Directions.
The lines from the one holding "Given: Click the Derek Thomas display name" through the end of the records below are to be written out exactly, and nothing else; pictures are to be left out.

[Supplied records Boundary: Start]

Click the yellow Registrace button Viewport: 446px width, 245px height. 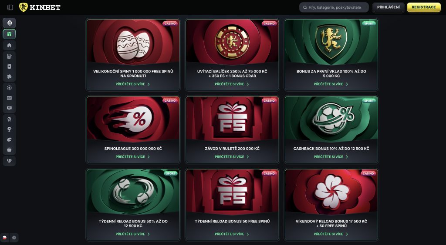[x=423, y=7]
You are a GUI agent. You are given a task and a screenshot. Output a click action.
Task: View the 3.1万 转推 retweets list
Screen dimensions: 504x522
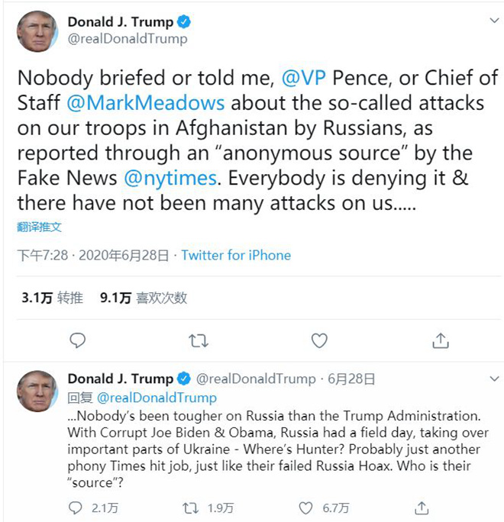pyautogui.click(x=52, y=298)
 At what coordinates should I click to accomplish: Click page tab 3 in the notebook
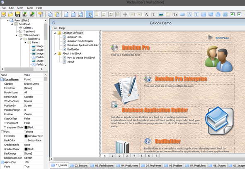127,156
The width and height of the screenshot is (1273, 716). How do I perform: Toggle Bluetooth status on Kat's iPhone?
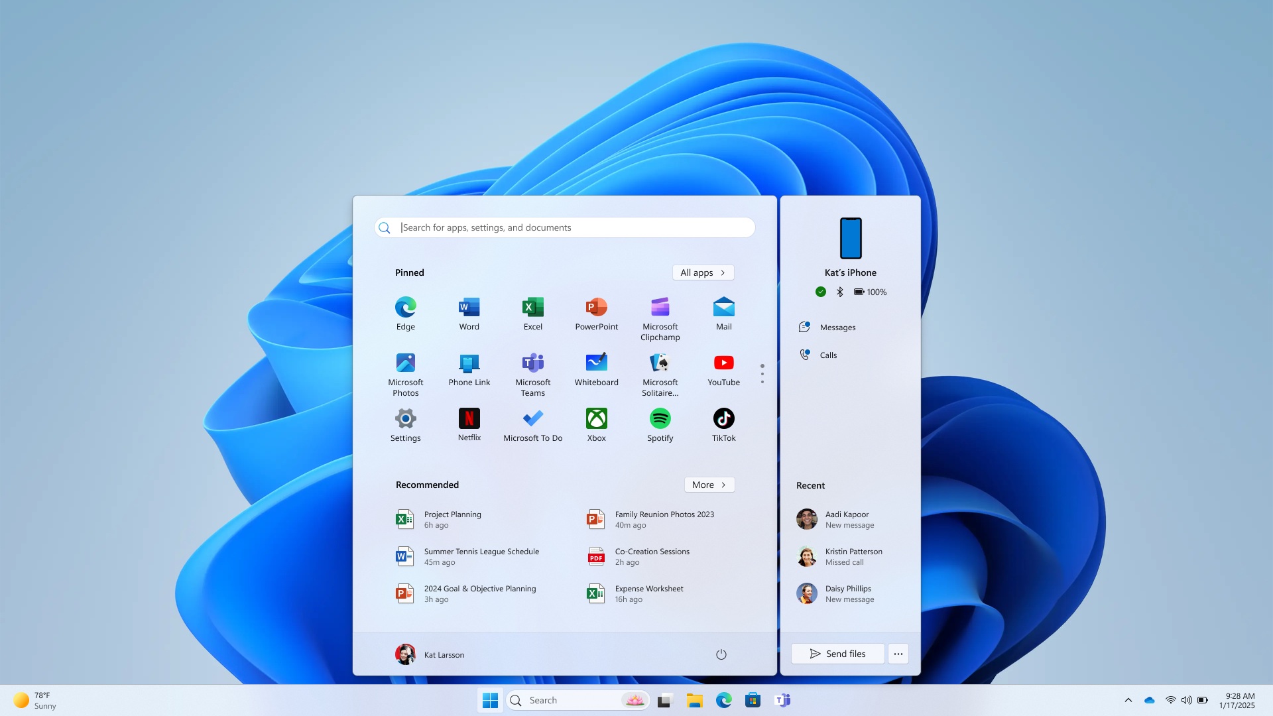(x=839, y=291)
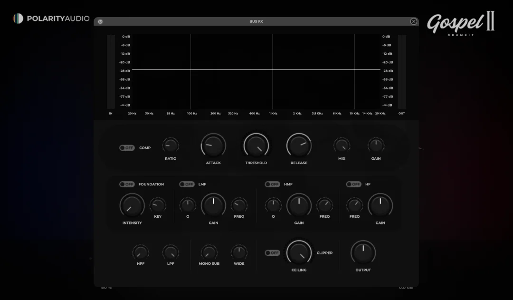The height and width of the screenshot is (300, 513).
Task: Select the Foundation INTENSITY knob
Action: [x=132, y=205]
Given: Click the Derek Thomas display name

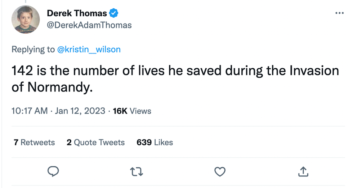Looking at the screenshot, I should coord(77,14).
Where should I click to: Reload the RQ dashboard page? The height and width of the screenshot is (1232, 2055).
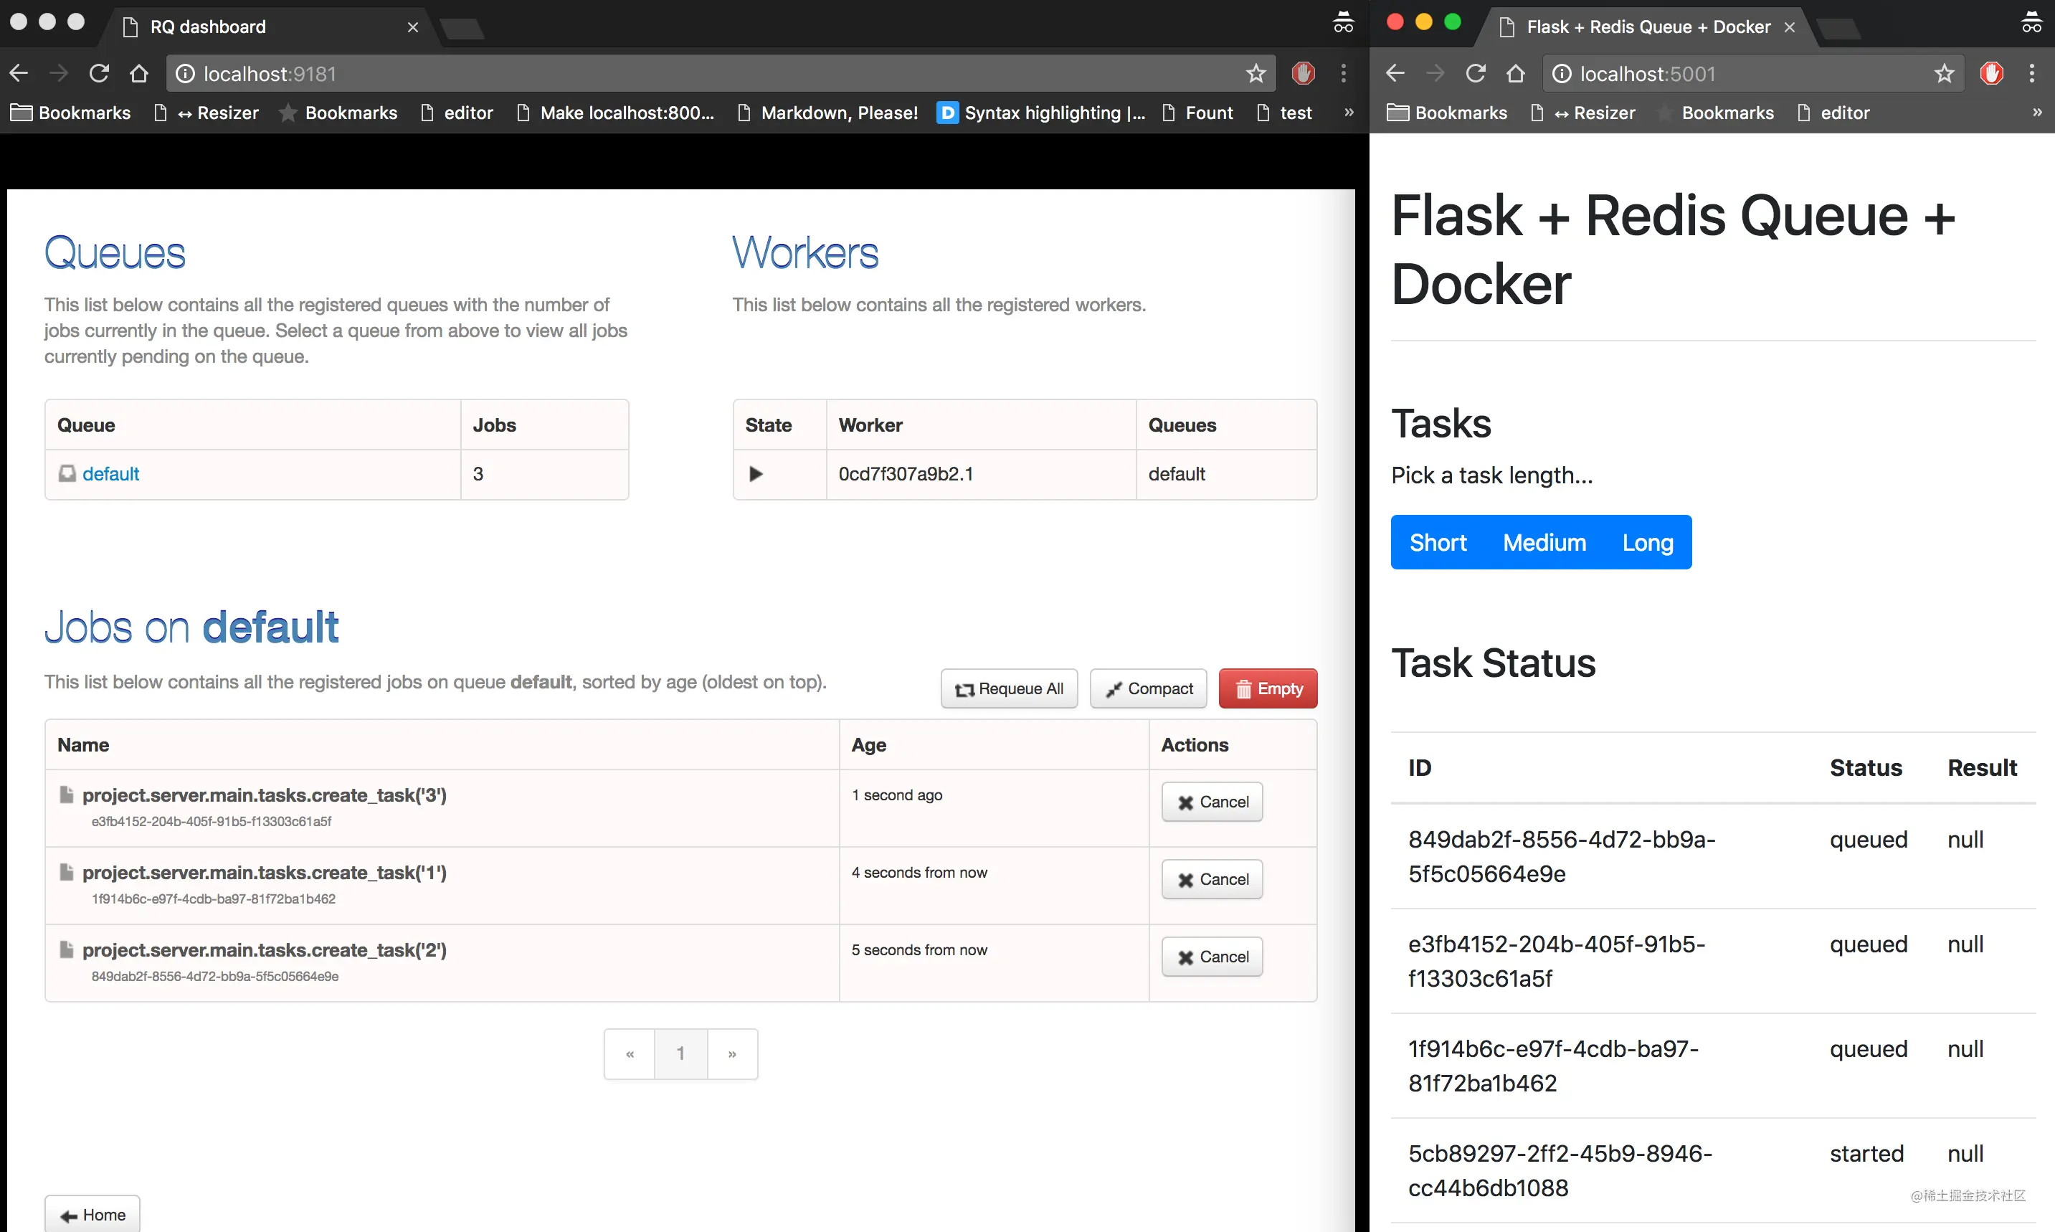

[Supplied records Boundary: End]

Reply.
Given: Click the Derek Thomas display name

Looking at the screenshot, I should coord(77,14).
Where should I click to: Reload the RQ dashboard page? The height and width of the screenshot is (1232, 2055).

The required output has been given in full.